有时候租的服务器中没有匹配的虚拟环境,则需要自己重新配置虚拟环境。

具体配置流程参考本作者的另外一篇文章:

https://mpbeta.youkuaiyun.com/mp_blog/creation/editor/146763545

3. 配置环境

在服务器中激活虚拟环境sam

conda activate sam

打开通过xftp8上传的sam项目的路径

cd sam-main

执行以下命令安装python包

pip install -e.

安装可选依赖项

pip install opencv-python pycocotools matplotlib onnxruntime onnx

4. 文件讲解

assets:存放资源文件
data:存放自己的数据集,包括训练集和验证集
images:存放预测图像
models:存放训练好的模型(权重文件)
notebook:存放官方提供的一些案例的脚本文件
scripts:存放数据增强(amg.py)和模型导出(export_onnx_model.py)的脚本文件
segment_anything:代码的核心内容,包括如下
        modeling:主要包含图像编码器、提示编码器和掩码解码器三大部件的代码

三、模型训练

import os
import torch
import numpy as np
from torch.utils.data import DataLoader
import matplotlib.pyplot as plt
from tqdm import tqdm
import monai
from datetime import datetime
from segment_anything import sam_model_registry
from segment_anything.utils.transforms import ResizeLongestSide
from data.npzdataset import MyselfDataset
import random

# ================== 配置参数 ==================
npz_tr_path = 'D:/1/SAM/sam-main/data/data.npz'
model_type = 'vit_h'
checkpoint = 'D:/1/SAM/segment-anything-main/models/sam_vit_h_4b8939.pth'
model_save_root = './ultimate'
timestamp = datetime.now().strftime("%Y%m%d_%H%M%S")
save_dir = os.path.join(model_save_root, f"train_{timestamp}")
os.makedirs(save_dir, exist_ok=True)
os.makedirs(os.path.join(save_dir, 'vis_results'), exist_ok=True)
device = 'cuda:0'
num_epochs = 100
batch_size = 4
num_classes = 3  # 0: 背景, 1: rail, 2: obstacle

# ================== 模型与优化器 ==================
sam_model = sam_model_registry[model_type](checkpoint=checkpoint).to(device)
sam_model.train()
optimizer = torch.optim.Adam(sam_model.mask_decoder.parameters(), lr=1e-5)
seg_loss_dice = monai.losses.DiceCELoss(
    to_onehot_y=True, softmax=True, include_background=True,
    sigmoid=False, squared_pred=True, reduction='mean'
)

# ================== 数据加载 ==================
train_dataset = MyselfDataset(npz_tr_path)
train_dataloader = DataLoader(train_dataset, batch_size=batch_size, shuffle=True)

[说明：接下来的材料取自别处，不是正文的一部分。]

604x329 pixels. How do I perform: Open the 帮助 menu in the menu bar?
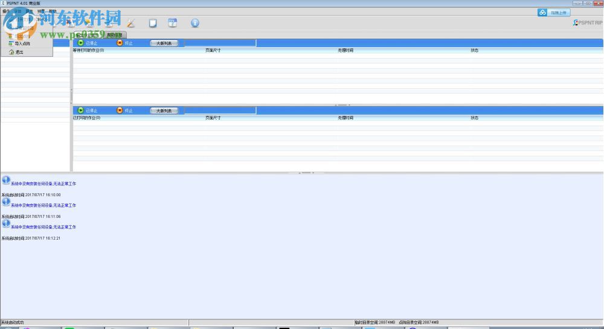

losses, accuracies = [], []
best_loss = float('inf')

# ================== 训练循环 ==================
for epoch in range(num_epochs):
    epoch_loss, correct_pixels, total_pixels = 0, 0, 0

    for step, batch in enumerate(tqdm(train_dataloader)):
        img_embed, gt, box, pts, lbls, image, class_label = batch

        img_embed = img_embed.view(img_embed.shape[0], 256, 64, 64).to(device)
        gt = gt.to(device)

        def forward_class(gt, box, pts, lbls):
            sam_trans = ResizeLongestSide(sam_model.image_encoder.img_size)
            box_np = box.numpy()
            box_trans = sam_trans.apply_boxes(box_np, (gt.shape[-2], gt.shape[-1]))
            box_torch = torch.as_tensor(box_trans, dtype=torch.float, device=device)
            pts_torch = torch.as_tensor(pts, dtype=torch.float, device=device)
            lbls_torch = torch.as_tensor(lbls, dtype=torch.int, device=device)
            pt = (pts_torch, lbls_torch)

            sparse, dense = sam_model.prompt_encoder(points=pt, boxes=box_torch, masks=None)
            mask_pred, _ = sam_model.mask_decoder(
                image_embeddings=img_embed,
                image_pe=sam_model.prompt_encoder.get_dense_pe(),
                sparse_prompt_embeddings=sparse,
                dense_prompt_embeddings=dense,
                multimask_output=False,
            )
            mask_pred = mask_pred.repeat(1, num_classes, 1, 1)
            return mask_pred, gt

        mask_pred, gt = forward_class(gt, box, pts, lbls)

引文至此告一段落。